Rare and Aggressive Primary Amelanotic Melanoma in Anorectal Region: A Case Series
ER01-ER05
Correspondence
Dr. V Archana,
Associate Professor, Department of Pathology, Dhanlakshmi Srinivasan Medical College and Hospital, Siruvachur, Perambalur-621113, Tamil Nadu, India.
E-mail: archanasureshraj@gmail.com
Anorectal amelanotic melanoma is a rare and aggressive disease with high morbidity and mortality. A conclusive diagnosis of anorectal amelanotic melanoma poses a challenge to pathologists and clinicians due to the protean nature of this entity, be it in its initial clinical assessment appearing as non pigmented polypoidal growths usually mistaken for haemorrhoids or anorectal polyps. Histomorphologically, these entities get categorised in bewildering array of diagnoses like spindle cell carcinoma, Gastrointestinal Stromal Tumour (GIST), High-grade sarcomas and even lymphoma. Thus, Immunohistochemistry (IHC) remains a vital tool for conclusive diagnosis.
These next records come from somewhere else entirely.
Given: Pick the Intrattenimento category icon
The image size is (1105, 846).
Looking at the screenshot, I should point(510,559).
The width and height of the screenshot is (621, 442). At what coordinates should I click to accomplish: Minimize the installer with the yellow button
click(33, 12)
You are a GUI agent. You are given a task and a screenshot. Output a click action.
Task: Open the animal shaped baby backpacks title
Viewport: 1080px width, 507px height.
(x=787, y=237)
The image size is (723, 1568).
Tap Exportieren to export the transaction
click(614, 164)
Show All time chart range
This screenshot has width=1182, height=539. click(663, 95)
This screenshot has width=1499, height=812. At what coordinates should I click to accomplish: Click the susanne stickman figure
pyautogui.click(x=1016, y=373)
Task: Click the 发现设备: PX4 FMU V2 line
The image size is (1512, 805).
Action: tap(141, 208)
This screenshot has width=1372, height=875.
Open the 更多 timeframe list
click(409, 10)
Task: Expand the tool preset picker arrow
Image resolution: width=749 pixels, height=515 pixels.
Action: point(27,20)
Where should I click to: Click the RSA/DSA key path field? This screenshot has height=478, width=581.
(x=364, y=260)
The purpose of the present case series is to discuss in detail about the three patients all aged above 55 years and clinically assessed with anorectal polypoidal growths. All three cases on histopathological evaluation were diagnosed as spindle cell neoplasm with no discernible melanin pigments. The IHC performed on all three cases turned positive for S-100 and Human Melanoma Black 45 (HMB45). The present case series highlights the challenging and bewildering nature of presentation of anorectal amelanotic melanomas, by virtue of its rarity and hence, justifies the need for it to be considered as a possible differential diagnosis.